A Titan II rocket blasted Ed White and crewmate James McDivitt into the heavens on June 3, 1965. The astronauts got right down to business executing the prime objective of the four-day mission as White opened the hatch on the third orbit and peered into the solar system.

Trembling with excitement, he propelled himself beyond the cramped confines of the capsule with a “puff ” from his hand-held “maneuvering gun.” His lifeline was a 25-foot gold-encased tether connecting him to the space craft and containing the umbilical cord with his oxygen supply.

White was on top of the world literally and emotionally.

Talking to fellow astronaut Gus Grissom back in Houston, he gushed, “This is the greatest experience. It’s just tremendous.
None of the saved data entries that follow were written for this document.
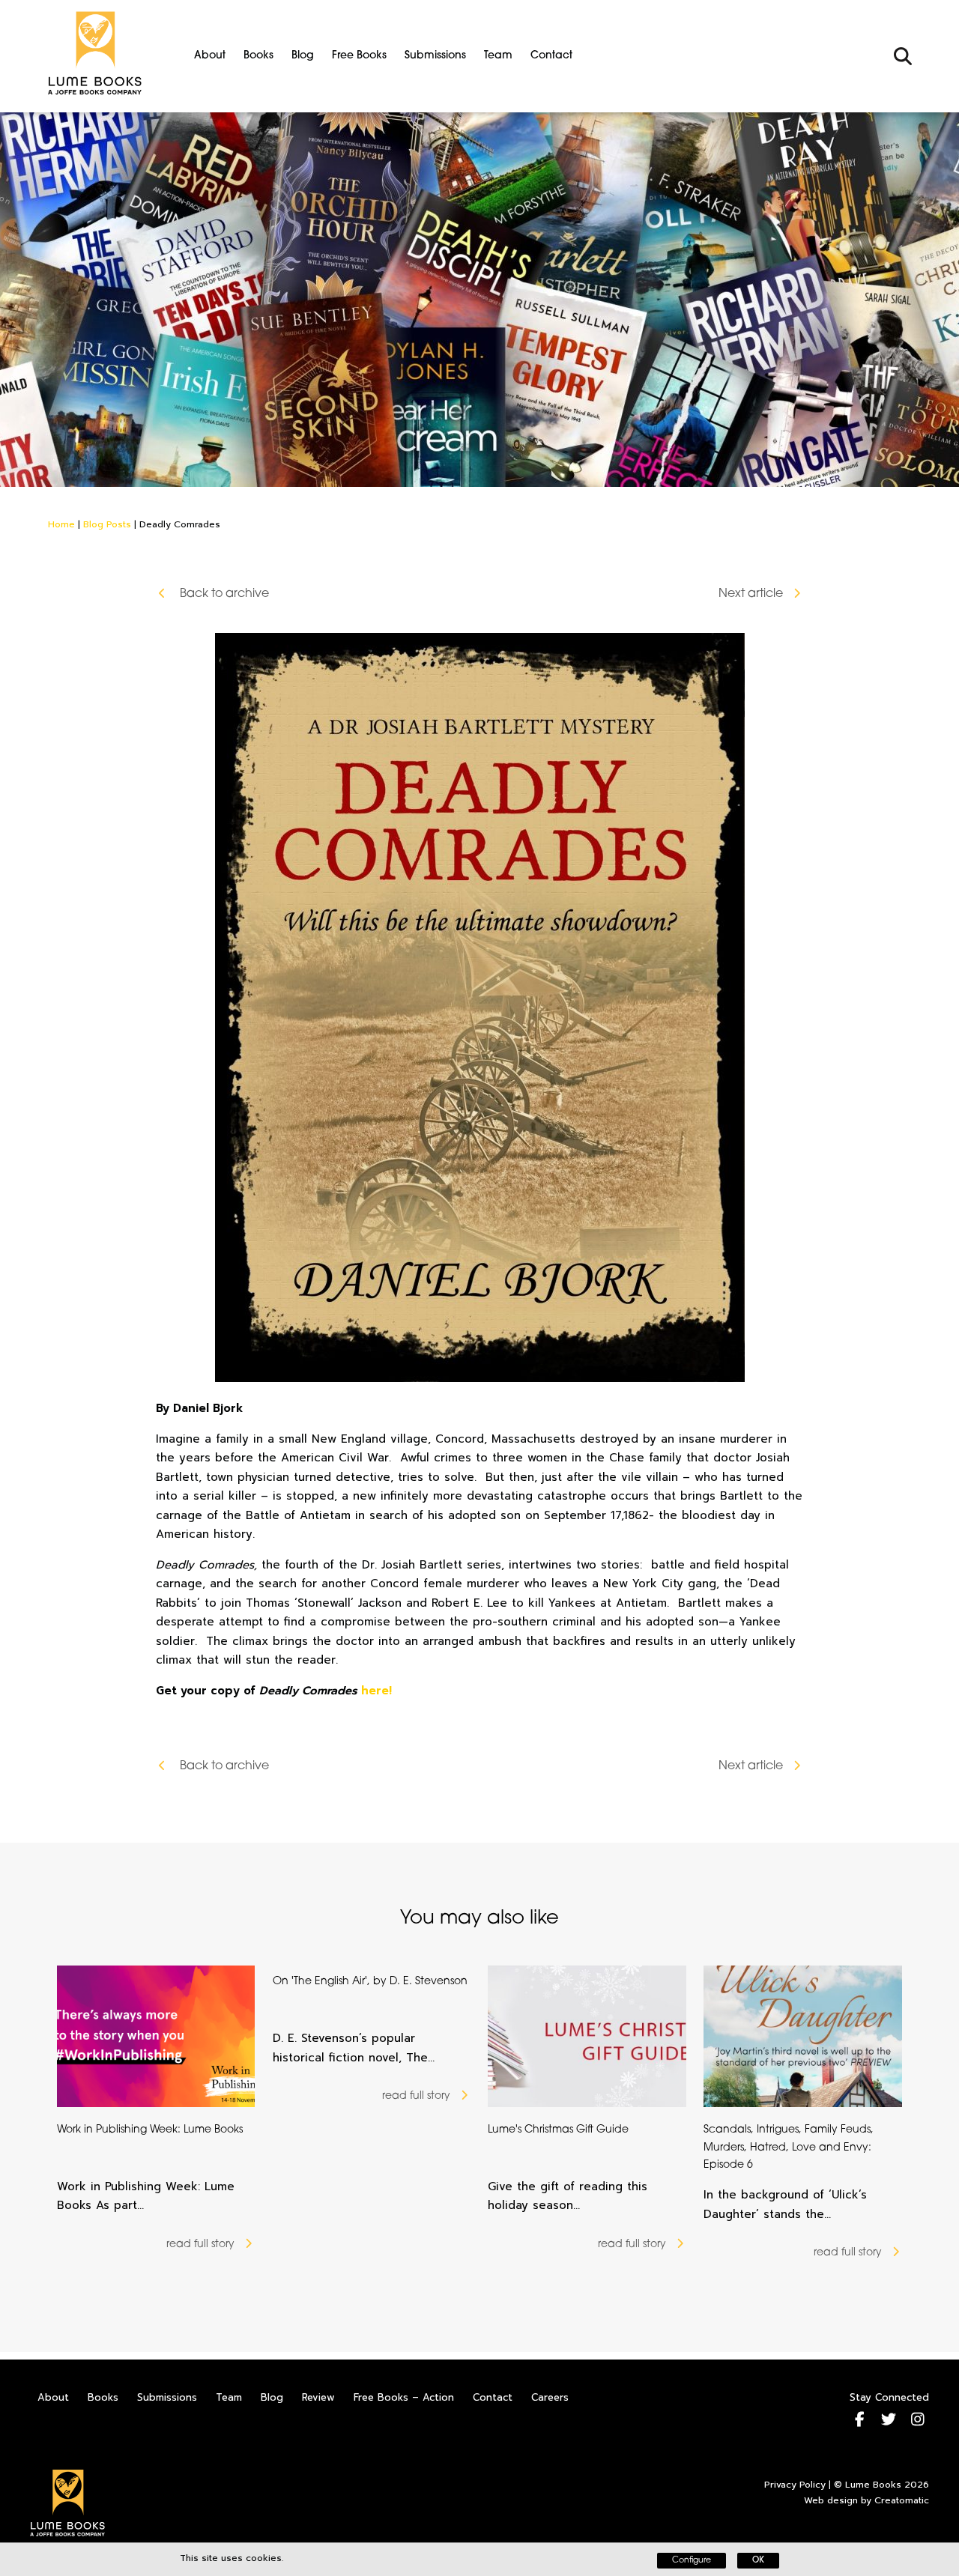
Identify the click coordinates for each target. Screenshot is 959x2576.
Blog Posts (107, 524)
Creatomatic (901, 2500)
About (210, 55)
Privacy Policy (795, 2484)
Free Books (359, 55)
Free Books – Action (404, 2397)
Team (498, 55)
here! (376, 1690)
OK (758, 2561)
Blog (302, 55)
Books (258, 55)
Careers (550, 2397)
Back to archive (223, 594)
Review (318, 2397)
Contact (551, 55)
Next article (751, 594)
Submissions (435, 55)
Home (61, 524)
Right now I’m standing on my head and I’m looking right down, and it looks like we’re coming up on the coast of California.”

After White shrugged off tactful reminders that he had overstayed his welcome, NASA flight director Chris Kraft broke in and ordered him to get back in the capsule.

Like a little boy told to come home for dinner, White reluctantly obeyed.

Pulling himself toward the open hatch, he said, “This is the saddest moment of my life.”

In his book Flight: My Life In Mission Control published in 2002, Kraft wrote, “Ed White might have been euphoric during his space walk, but whatever he felt was tame compared to the American public’s reaction. The country went wild with excitement over their space program. For the first time I saw real optimism out there over our chances of winning the race to the moon.”

Ed White’s dream of walking on the moon never came true. On Jan. 27, 1967, he perished with Grissom and Roger Chaffee in a freak flash fire during a launch-pad test of their Apollo I command module. His parents, who lost Ed’s sister and brother in their 20s, had to bury their last living child.